United Kingdom Power Networks (UKPN) provides power to a quarter of the UK's population via its electricity distribution networks in London that span to the east and southeast of England. This talk will present an advanced distribution analytics power network tool (ADAPT) codeveloped by BSI and UKPN. ADAPT is an advanced real-time monitoring, state estimation platform, contingency analysis, corrective control. In addition, look ahead platform (30 minutes to 2 hours ahead) offers look-ahead assessment of the network taking the uncertainties of renewable energy into account. ADAPT completes with energy forecasting tools which provide input into forecasting future system cases (e.g. 1 hour ahead to 24 hours ahead). ADAPT has several key features such as: State Estimation, Power flow, Contingency Analysis, Interactive Single Line Diagram (132 kV, 33 kV, and external connections), Energy forecaster for load, solar, and wind, Corrective control for removing violations in the system. The ADAPT platform provides operators and engineers real-time situational awareness and facilitates network reliability management as new distributed generation comes online. It also enhances the capability of outage planners to minimize constraints placed on the output from distributed generators during the summer maintenance season and during any major construction and reconfiguration activities. The Look-Ahead mode allows engineers to include the uncertainty of renewable output as well as energy forecasting to produce cases with new renewable contingencies and alternate dispatch cases. Some challenges faced during the development of ADAPT will also be presented. A by-product of the tool's analysis capabilities can also identify root causes of system and component power losses as well as ways to minimize them. Some challenges and theoretical issues faced during the development of ADAPT will also be presented.
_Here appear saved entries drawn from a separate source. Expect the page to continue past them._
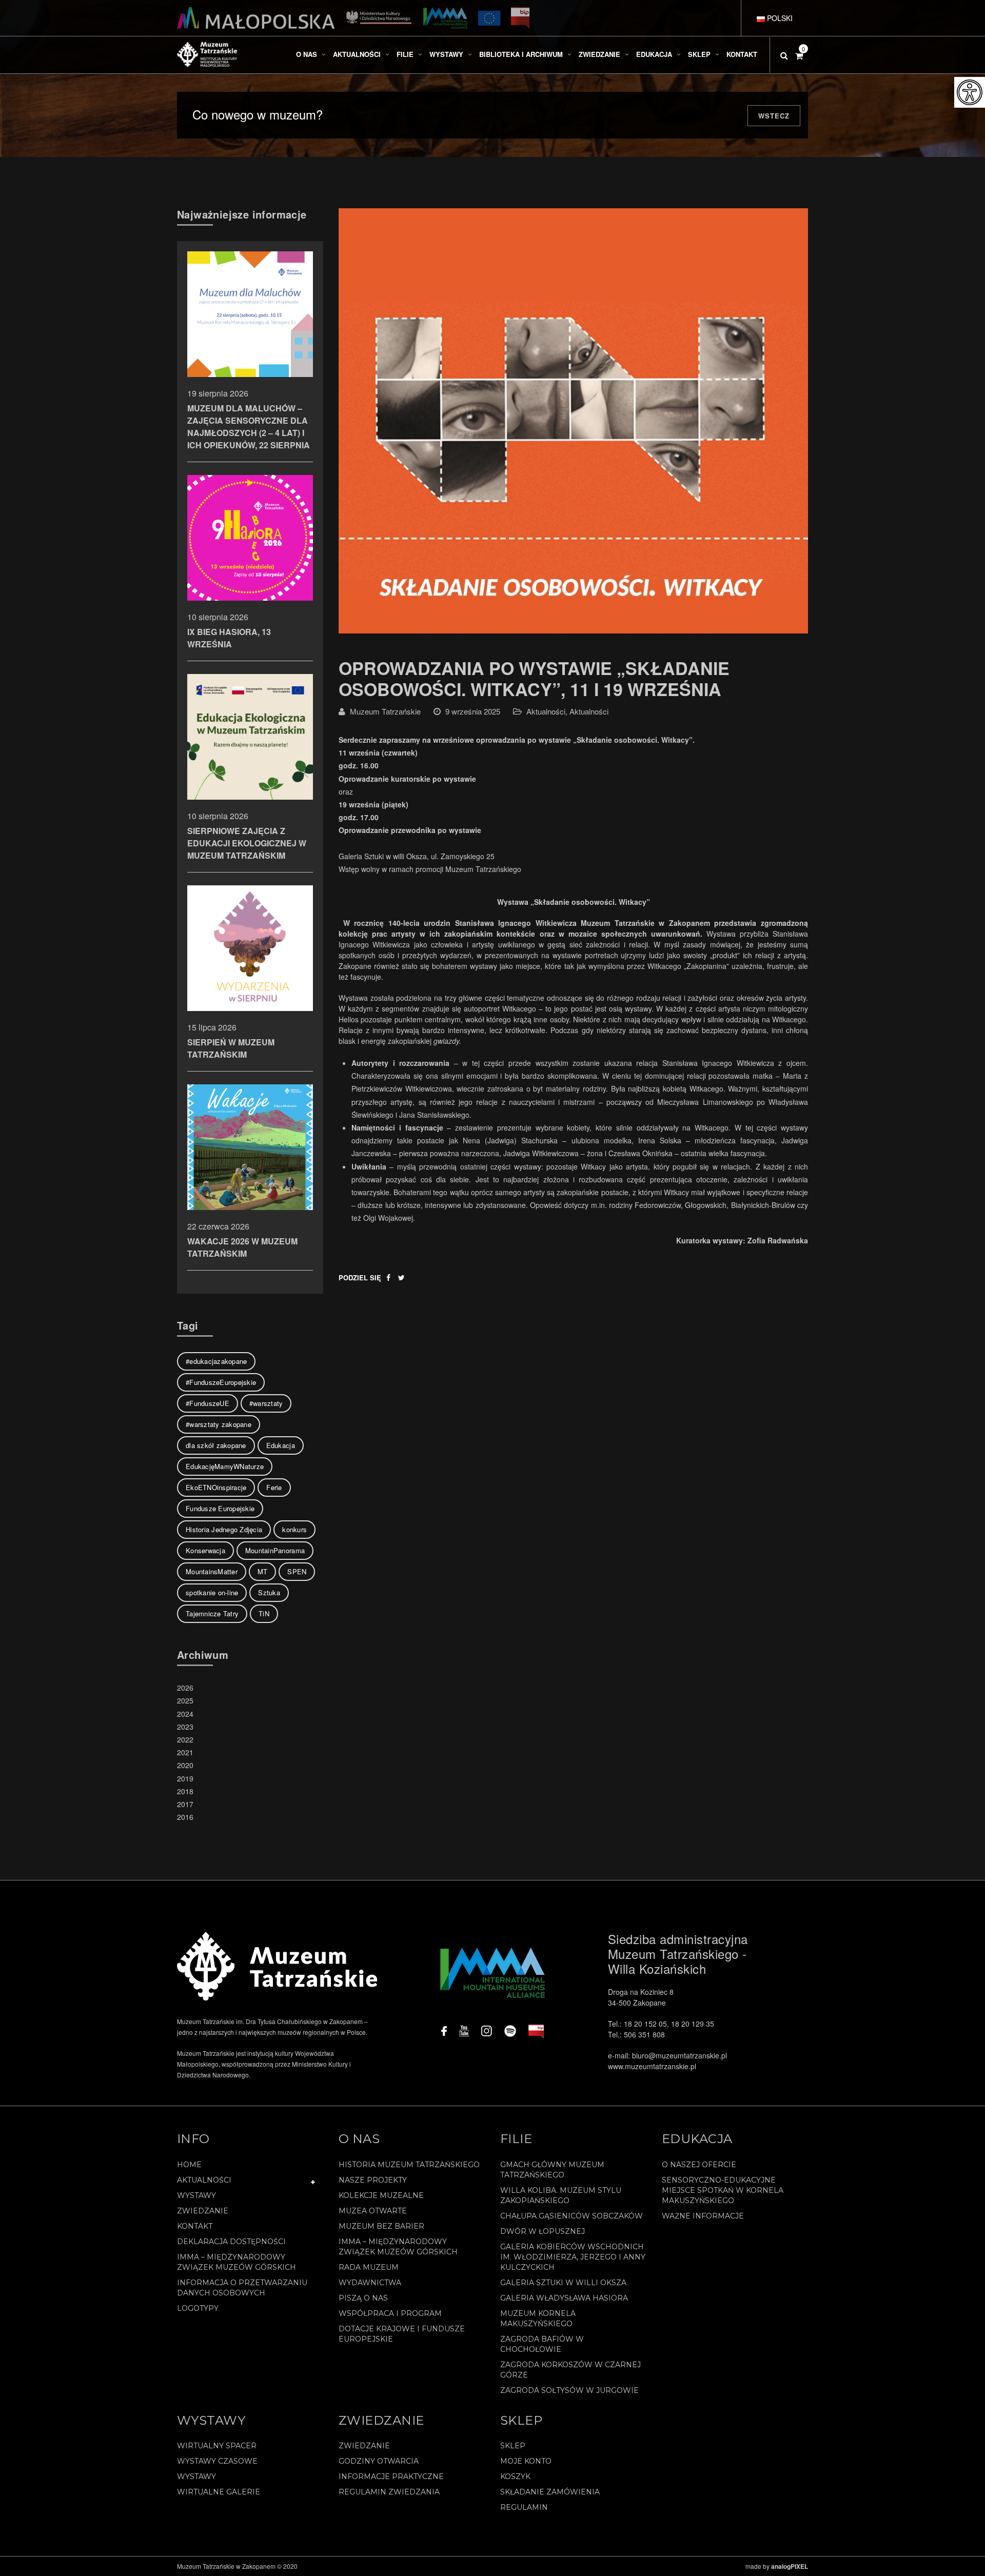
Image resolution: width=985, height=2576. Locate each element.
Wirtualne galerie (218, 2491)
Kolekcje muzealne (381, 2195)
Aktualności (545, 711)
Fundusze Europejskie (220, 1508)
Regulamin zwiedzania (389, 2491)
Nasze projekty (373, 2180)
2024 (185, 1714)
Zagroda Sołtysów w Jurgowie (569, 2390)
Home (189, 2164)
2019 (185, 1778)
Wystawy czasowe (217, 2461)
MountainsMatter (212, 1571)
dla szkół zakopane (216, 1445)
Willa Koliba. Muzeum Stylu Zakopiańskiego (560, 2195)
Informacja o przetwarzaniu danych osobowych (242, 2287)
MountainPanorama (275, 1550)
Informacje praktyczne (391, 2476)
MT (263, 1571)
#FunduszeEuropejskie (221, 1382)
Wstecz (774, 116)
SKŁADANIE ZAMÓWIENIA (550, 2491)
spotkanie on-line (212, 1592)
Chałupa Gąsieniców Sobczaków (571, 2216)
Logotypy (198, 2308)
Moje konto (525, 2461)
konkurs (294, 1529)
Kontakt (194, 2226)
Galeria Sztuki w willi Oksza (563, 2282)
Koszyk (515, 2476)
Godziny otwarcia (379, 2461)
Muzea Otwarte (373, 2210)
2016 (185, 1817)
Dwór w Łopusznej (542, 2231)
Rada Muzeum (369, 2267)
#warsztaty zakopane (218, 1424)
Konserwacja (205, 1550)
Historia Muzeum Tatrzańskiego (409, 2164)
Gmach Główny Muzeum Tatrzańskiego (552, 2169)
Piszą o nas (363, 2298)
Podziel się (360, 1277)
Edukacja (280, 1445)
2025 (185, 1700)
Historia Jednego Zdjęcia (224, 1529)
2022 (185, 1739)
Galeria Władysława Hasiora (564, 2298)
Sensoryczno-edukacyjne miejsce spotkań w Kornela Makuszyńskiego (722, 2190)
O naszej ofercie (699, 2164)
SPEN (296, 1571)
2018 (185, 1791)
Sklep (512, 2445)
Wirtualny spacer (217, 2445)
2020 (185, 1765)
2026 (185, 1687)
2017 (185, 1804)
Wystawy (196, 2195)
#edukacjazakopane (216, 1361)
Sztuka (269, 1592)
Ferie (274, 1487)
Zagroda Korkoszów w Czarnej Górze (570, 2370)
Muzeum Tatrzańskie (385, 711)
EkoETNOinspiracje (216, 1487)
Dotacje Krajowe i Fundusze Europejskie (402, 2334)
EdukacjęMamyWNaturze (225, 1466)
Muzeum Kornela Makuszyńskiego (538, 2318)
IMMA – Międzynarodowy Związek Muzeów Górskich (236, 2262)
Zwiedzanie (202, 2210)
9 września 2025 (472, 711)
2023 (185, 1726)
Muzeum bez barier (381, 2226)
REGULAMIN (524, 2507)
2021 (185, 1752)
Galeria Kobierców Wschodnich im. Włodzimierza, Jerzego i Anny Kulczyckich (572, 2257)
This quarter's speakers are renowned experts in power and energy systems, and we believe they will bring novel insights and fruitful discussions to Stanford. This seminar is offered as a 1 unit seminar course, CEE 272T/EE292T for interested students. This course can be repeated for credit for the students.

SmartGrid Seminar Organization Team:

  • Ram Rajagopal, Assistant Professor, Civil and Environmental Engineering
  • Chin-Woo Tan, Director, Stanford Smart Grid Lab
  • Wenyuan Tang, Postdoctoral Scholar, Civil and Environmental Engineering
  • Yuting Ji, Postdoctoral Scholar, Civil and Environmental Engineering
  • Emre Kara, Associate Staff Scientist, SLAC


Hsiao-Dong Chiang (M'87-SM'91-F'97) received the Ph.D. degree in EECS from the University of California, Berkeley. He has been a professor in the School of Electrical and Computer Engineering at Cornell University, Ithaca, NY since 1998. He holds 20 U.S. and overseas patents and several consultant positions. He and his research team have published more than 380 papers in refereed journals and conference proceedings. His current research interests include theoretical development and practical applications of nonlinear system theory, nonlinear computations, nonlinear optimization methods, and their practical applications to electric circuits. Dr. Chiang is Founder of Bigwood Systems Inc. (in 1995) and Founder of Global Optimal Technology Inc. (in 2000), New York. He served as Associate editor for IEEE Transactions on Circuits and Systems for two terms and is currently Associate editor of IEEE Journal of Selected Emerging Circuits and Systems. He is the author of two books entitled Direct Methods for Stability Analysis of Electric Power Systems: Theoretical Foundation, BCU Methodologies, and Applications, John Wiley and Sons, 2011, and (with L. F. C. Alberto) Stability Regions of Nonlinear Dynamical Systems: Theory, Optimal Estimation, and Applications, Cambridge Press, 2015.